If 10 actual pixel locations are used, then that's going to use 30 pixels across, to do the 3 squares, plus any spacing...
   One key, is that the lower represented digit is still strong; being 10 X too big, by weight.  So conversion to actual template involves reducing that, before all is merged.  That '52' being '5 regular squares', plus 2 of the little (ten times less).  Actual filter performance, for light intensity or amplitude, would be 52 out of 100 as a ratio of input to output light

[RJSV]

...This other picture features an older light panel, salvage bin now, but was inside a nice portable TV, vintage 2010.  The TV Screen back light panel is approx 8 inches wide by 3 inches high

[RJSV]

   At any rate, doing things like this, mostly motivated by the advantage of having more resolution, you could have something like;
   (Instead of just '6' X '7' type of one-digit resolution),
   149 X 52 (that's approx 7500)
For that, in a binary range of 0 thru 8196 (or 8 k), that's going to be 13 bits AtoD conversion.  So, by keeping 10 bits, converting as 0 thru 1023, or better thought of as 0 thru 999, decimal, you've got the better accuracy, 13 bits, in your accumulating light beam, with a 'truncation' of 3 bits at the final, AtoD after summation.
That helps keep rounding errors out, as the Multiply-Accumulate 'stack' has many terms, for efficiency (hopefully).

[RJSV]

Oops, sorry I jumped the gun there; it was supposed to be limited to 0-99 each,...; so that '149' is too big.

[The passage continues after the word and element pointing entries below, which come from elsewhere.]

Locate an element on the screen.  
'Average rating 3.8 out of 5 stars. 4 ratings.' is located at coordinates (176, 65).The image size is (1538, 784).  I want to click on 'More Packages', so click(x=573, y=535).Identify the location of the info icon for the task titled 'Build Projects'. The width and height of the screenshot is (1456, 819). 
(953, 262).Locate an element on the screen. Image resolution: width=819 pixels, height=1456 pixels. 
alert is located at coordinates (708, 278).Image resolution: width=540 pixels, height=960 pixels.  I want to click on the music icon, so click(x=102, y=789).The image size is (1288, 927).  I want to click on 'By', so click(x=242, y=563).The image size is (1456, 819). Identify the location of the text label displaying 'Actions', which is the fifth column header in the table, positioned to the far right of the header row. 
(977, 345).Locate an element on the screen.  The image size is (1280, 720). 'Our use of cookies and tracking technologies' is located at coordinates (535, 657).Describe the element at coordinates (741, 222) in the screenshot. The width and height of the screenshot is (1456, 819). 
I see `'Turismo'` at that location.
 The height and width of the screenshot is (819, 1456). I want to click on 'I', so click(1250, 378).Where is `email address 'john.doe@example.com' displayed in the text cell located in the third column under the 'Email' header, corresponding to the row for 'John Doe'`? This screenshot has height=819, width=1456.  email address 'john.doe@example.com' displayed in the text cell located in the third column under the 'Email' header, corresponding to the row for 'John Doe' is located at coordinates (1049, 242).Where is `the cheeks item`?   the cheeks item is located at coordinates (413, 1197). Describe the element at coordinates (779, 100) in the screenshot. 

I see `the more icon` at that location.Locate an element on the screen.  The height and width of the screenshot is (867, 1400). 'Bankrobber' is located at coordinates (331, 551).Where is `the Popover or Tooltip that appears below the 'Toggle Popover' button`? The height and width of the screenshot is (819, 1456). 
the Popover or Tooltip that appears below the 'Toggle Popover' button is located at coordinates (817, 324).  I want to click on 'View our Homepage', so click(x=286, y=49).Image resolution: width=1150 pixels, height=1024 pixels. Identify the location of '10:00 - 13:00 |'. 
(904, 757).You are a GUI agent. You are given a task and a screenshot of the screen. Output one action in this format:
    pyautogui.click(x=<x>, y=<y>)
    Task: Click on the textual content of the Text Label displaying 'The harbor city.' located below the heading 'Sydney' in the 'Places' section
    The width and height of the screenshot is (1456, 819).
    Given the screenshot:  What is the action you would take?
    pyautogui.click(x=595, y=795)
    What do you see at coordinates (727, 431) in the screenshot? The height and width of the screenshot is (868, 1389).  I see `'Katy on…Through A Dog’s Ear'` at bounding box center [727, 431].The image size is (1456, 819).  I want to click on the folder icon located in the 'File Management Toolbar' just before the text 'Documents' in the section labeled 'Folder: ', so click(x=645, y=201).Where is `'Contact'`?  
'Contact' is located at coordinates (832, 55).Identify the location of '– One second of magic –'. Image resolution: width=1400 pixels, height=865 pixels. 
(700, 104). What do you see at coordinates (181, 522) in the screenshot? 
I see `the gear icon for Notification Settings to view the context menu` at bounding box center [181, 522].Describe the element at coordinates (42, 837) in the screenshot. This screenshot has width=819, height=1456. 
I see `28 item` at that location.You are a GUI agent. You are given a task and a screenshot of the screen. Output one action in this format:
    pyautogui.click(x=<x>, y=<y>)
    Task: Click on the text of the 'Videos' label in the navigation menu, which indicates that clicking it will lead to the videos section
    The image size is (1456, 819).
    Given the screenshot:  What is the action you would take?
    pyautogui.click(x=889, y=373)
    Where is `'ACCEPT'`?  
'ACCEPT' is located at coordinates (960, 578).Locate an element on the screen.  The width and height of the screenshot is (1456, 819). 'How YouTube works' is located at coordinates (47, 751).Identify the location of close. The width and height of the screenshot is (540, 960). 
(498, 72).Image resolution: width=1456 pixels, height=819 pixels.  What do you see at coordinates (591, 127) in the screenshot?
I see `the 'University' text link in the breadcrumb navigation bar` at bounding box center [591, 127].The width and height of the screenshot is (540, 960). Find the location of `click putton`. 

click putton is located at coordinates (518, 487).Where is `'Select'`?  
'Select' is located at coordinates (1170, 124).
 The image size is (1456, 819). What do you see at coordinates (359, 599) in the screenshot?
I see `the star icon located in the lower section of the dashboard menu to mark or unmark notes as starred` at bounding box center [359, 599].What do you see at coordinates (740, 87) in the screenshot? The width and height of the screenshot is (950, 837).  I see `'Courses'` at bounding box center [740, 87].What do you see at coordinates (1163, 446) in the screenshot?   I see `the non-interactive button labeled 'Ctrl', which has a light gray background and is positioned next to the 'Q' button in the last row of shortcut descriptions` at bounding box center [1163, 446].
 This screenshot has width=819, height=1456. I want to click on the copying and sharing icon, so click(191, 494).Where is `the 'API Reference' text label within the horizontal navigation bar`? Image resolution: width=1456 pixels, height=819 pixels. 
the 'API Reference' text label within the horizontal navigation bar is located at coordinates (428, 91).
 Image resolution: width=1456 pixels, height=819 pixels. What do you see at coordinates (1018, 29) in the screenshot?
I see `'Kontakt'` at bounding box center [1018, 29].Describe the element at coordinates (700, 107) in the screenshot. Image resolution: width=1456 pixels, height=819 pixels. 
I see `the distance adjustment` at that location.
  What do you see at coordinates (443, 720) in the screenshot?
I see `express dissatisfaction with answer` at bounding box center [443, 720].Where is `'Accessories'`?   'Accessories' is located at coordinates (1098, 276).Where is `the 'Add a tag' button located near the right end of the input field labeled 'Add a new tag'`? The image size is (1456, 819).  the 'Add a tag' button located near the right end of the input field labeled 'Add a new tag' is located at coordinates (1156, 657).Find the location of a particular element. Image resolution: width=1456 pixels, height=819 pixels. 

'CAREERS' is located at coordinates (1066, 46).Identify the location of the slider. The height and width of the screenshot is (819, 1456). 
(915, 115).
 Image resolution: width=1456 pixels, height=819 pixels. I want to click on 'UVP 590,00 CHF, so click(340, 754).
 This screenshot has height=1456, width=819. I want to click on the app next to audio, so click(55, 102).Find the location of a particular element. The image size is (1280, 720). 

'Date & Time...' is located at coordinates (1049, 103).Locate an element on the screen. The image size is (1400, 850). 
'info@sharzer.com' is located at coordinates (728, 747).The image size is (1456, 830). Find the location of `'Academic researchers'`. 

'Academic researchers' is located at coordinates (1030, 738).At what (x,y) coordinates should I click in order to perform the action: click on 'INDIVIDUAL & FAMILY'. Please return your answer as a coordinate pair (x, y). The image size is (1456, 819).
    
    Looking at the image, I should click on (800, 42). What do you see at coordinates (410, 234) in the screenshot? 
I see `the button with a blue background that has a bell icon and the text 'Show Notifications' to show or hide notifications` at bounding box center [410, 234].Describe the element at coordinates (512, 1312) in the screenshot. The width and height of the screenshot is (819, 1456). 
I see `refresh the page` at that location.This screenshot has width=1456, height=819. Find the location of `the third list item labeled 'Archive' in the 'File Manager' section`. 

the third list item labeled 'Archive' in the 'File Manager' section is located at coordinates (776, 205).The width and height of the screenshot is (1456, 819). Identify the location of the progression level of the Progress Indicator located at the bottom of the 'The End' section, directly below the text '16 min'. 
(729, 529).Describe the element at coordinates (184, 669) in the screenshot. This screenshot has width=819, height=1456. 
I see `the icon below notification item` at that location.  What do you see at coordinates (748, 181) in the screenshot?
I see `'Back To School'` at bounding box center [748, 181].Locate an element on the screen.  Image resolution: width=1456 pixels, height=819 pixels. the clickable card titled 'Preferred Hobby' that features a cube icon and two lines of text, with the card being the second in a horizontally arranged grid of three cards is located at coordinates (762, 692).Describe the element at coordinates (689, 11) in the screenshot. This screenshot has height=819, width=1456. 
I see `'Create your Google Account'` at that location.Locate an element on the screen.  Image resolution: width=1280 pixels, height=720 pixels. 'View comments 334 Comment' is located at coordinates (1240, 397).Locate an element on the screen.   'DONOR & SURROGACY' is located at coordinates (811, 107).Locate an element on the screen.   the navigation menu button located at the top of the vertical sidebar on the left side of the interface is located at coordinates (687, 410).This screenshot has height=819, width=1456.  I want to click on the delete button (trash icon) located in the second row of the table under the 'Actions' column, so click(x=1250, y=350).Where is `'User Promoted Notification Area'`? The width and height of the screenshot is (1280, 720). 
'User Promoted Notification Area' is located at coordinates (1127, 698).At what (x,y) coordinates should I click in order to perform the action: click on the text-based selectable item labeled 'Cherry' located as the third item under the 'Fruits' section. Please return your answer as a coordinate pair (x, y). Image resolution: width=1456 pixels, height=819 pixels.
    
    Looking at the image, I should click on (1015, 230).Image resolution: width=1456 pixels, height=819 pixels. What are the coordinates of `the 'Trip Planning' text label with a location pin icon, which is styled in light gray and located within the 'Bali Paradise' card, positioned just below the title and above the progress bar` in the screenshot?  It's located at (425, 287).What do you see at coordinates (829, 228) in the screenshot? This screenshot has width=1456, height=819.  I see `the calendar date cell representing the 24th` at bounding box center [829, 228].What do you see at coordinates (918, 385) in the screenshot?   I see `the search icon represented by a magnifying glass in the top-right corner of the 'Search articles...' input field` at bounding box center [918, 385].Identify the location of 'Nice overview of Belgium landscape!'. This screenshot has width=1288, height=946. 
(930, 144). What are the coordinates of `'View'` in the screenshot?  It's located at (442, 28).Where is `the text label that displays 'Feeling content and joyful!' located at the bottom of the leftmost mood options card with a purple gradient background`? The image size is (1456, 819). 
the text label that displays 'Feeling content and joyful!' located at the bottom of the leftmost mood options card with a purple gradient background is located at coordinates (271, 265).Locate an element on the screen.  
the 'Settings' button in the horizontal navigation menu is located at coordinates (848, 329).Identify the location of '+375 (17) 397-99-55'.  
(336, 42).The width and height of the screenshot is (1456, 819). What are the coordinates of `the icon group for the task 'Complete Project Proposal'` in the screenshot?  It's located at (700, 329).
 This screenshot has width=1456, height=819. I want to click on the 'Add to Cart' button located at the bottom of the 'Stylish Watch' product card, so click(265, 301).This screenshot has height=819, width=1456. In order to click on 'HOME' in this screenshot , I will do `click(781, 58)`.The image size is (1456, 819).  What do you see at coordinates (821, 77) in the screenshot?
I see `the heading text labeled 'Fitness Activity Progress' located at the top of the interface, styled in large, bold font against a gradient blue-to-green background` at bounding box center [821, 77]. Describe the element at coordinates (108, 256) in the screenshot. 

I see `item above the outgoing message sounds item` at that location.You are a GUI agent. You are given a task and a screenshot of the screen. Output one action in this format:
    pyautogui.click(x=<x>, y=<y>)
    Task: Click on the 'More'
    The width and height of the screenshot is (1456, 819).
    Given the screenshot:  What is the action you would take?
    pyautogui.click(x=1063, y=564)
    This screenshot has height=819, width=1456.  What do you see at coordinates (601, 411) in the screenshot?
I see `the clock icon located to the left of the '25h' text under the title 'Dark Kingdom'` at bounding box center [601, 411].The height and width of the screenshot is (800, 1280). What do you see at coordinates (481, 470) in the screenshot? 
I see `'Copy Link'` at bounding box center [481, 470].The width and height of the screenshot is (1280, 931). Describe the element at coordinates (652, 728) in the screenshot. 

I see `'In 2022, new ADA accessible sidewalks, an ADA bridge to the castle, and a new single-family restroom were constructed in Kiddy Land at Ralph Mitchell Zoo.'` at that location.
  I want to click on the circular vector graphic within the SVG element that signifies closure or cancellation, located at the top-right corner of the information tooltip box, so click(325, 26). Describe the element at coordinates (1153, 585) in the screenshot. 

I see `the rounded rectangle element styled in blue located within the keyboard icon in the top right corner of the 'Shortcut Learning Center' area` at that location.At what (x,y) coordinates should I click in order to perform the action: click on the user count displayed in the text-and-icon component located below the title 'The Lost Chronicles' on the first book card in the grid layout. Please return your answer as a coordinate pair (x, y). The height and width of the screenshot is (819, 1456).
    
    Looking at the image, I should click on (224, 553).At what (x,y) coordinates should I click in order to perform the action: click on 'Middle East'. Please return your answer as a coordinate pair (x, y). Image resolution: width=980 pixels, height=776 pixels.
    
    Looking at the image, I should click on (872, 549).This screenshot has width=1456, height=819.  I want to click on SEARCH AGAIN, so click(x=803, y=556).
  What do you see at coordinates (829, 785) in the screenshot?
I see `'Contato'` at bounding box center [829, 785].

   The format cannot be sustained down the stack, but rather it is an input format.  After input, and summation that is allowed due to the shutters being closed and only open on valid columns (in the conditional summations), after that summation the BUS format must revert, to a zero through 99 type 'wide bus'.  Ironically, you can manipulate the number, sending it through yet another process...But you cannot know the value...; It's just some pile of weights, that's all been blurred and re-compartmentalized, into 10 pieces..., for any further multiply and accumulate steps.
   So, the 3-digit 000 thru 999 in the form of 'Hundreds/ Decades/ Ones', is really a format for input; as a DtoA production.

[RJSV]

   Picture features a 'wanna-be' BUS style, perhaps...if I can figure out some coherent approach.
   Idea is to have separate analog channels, one for each decade, staged much like conventional decimal numbers, X 10 for each next column.
   That 3 by 3 configuration gets you up to nine...and then you might also need another '9' set of loose digits, meaning that you would be combining 9 (X10) + small digit X1.
   It's pretty vague, right now, but has a 'Self-Similar' structure, when going down into lower weight digits / columns.